On Do, 2007-11-15 at 17:35 +0100, Stefan Dösinger wrote:
- memset(dest, 'X', sizeof(dest));
- ret = pstrcpy_s(dest, sizeof(dest), small);
- ok(ret == 0, "Copying a string into a big enough destination
returned %d, expected 0\n", ret);
- ok(dest[0] == 's' && dest[1] == 'm' && dest[2] == 'a' && dest[3]
== 'l' &&
dest[4] == 'l' && dest[5] == '\0'&& dest[6] == 'X' && dest[7]
== 'X',
Is it really needed to check the memory after the end of the string?
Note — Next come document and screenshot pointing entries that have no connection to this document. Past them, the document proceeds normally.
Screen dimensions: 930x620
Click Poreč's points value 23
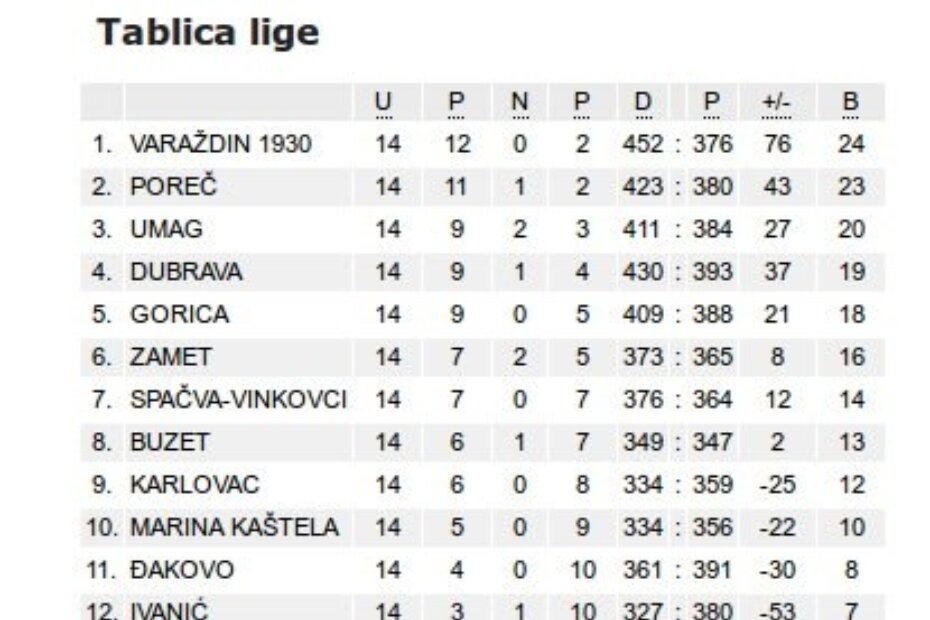[x=851, y=187]
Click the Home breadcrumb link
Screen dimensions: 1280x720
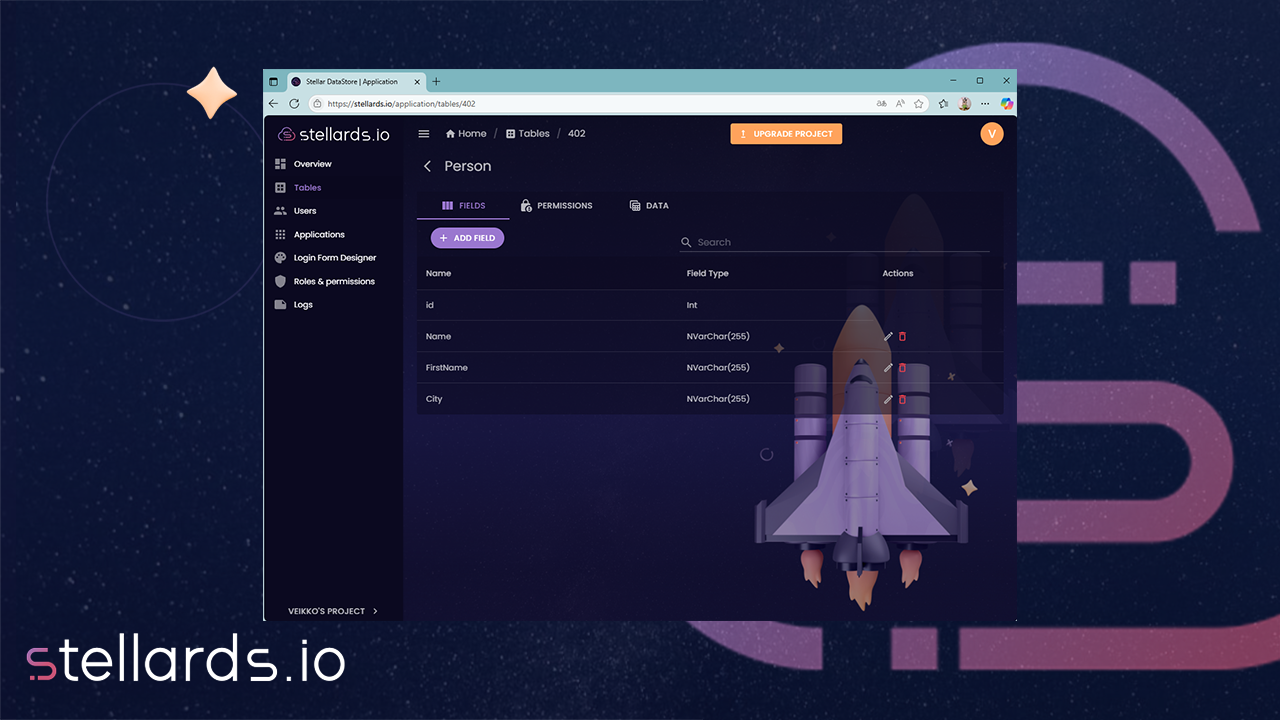(x=466, y=134)
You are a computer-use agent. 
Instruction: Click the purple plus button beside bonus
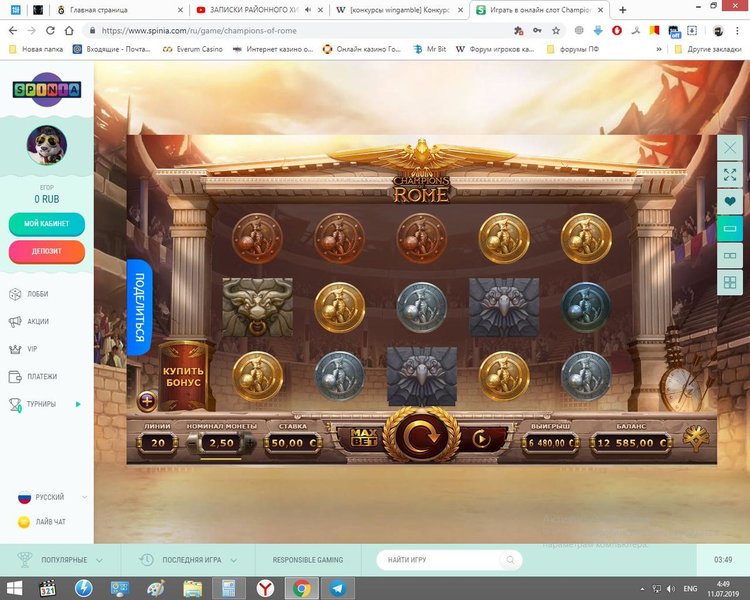click(x=147, y=401)
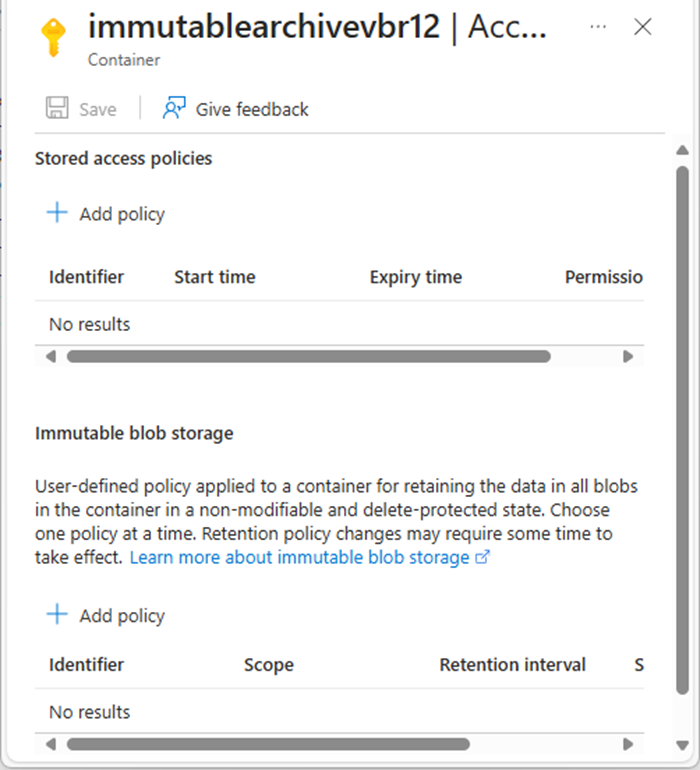
Task: Add a stored access policy
Action: [x=121, y=214]
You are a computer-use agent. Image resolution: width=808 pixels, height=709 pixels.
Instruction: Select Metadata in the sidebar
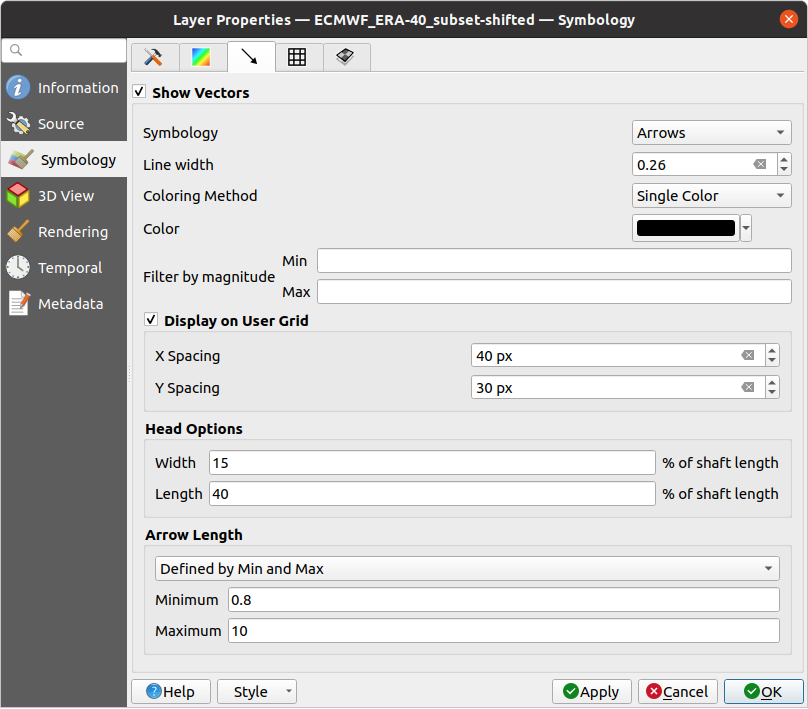point(70,304)
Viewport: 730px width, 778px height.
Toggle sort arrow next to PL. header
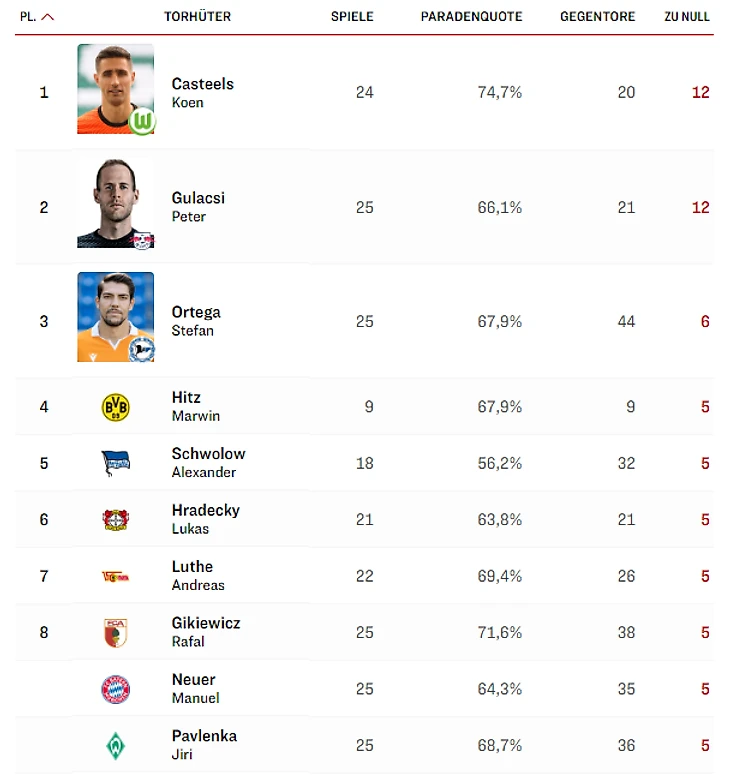[47, 17]
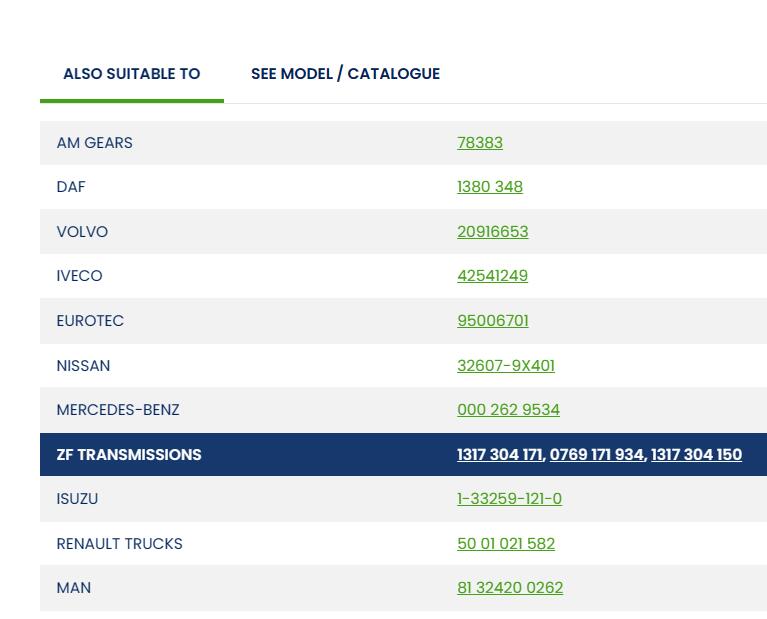Click DAF reference 1380 348
767x619 pixels.
(490, 187)
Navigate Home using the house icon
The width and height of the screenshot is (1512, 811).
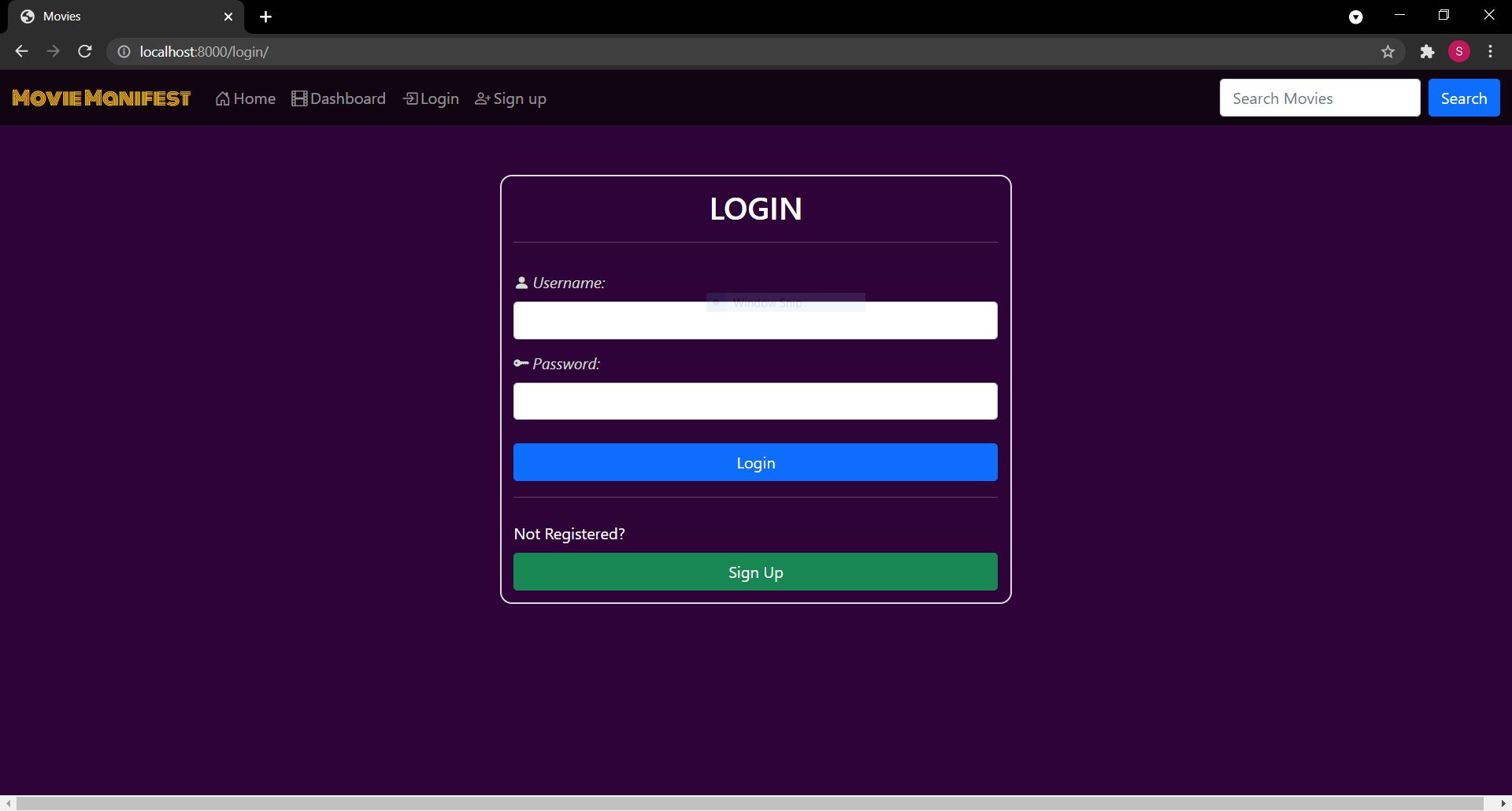click(222, 98)
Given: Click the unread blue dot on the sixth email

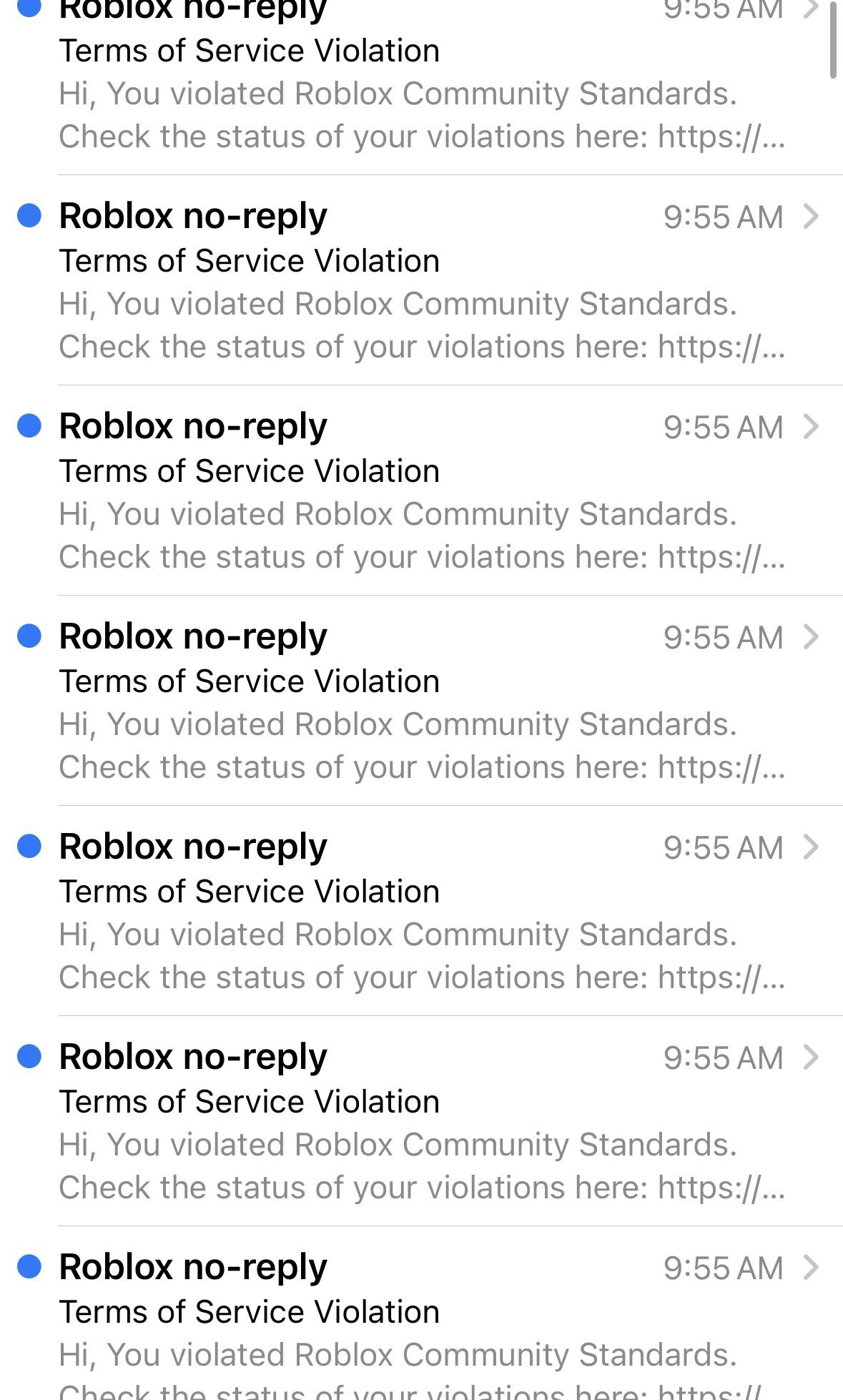Looking at the screenshot, I should 29,1056.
Does an application depend on this?
--- cut --- memset(dest, 'X', sizeof(dest)-1); /* never read past the buffer, when we check the result */ dest[sizeof(dest)-1] = '\0';
ret = pstrcpy_s(dest, sizeof(dest), small); ok( !ret && !lstrcmpA(dest, small), "got %d and '%s' (expected '0' and '%s')\n", ret, dest, small);
-- cut --
For my tests with buffers, i found it useful to test with: - buffer present, but size is 0 - buffer one byte smaller as the string (no space left for the '\0') - buffer large enough for the string, but no space left for the '\0' - buffer exact as needed - buffer one byte larger as needed - empty source string - NULL source - NULL target
This allow you to verify, how the terminating '\0' is handled.
Did you test with invalid pointers (crash / handled graceful)?
Am Freitag, 16. November 2007 00:45:47 schrieb Detlef Riekenberg:
On Do, 2007-11-15 at 17:35 +0100, Stefan Dösinger wrote:
- memset(dest, 'X', sizeof(dest));
- ret = pstrcpy_s(dest, sizeof(dest), small);
- ok(ret == 0, "Copying a string into a big enough destination
returned %d, expected 0\n", ret);
- ok(dest[0] == 's' && dest[1] == 'm' && dest[2] == 'a' && dest[3]
== 'l' &&
dest[4] == 'l' && dest[5] == '\0'&& dest[6] == 'X' && dest[7]
== 'X',
Is it really needed to check the memory after the end of the string? Does an application depend on this?
It shows that the msdn documents the function incorrectly: It says the string is unmodified, which is apparently not the case.
Did you test with invalid pointers (crash / handled graceful)?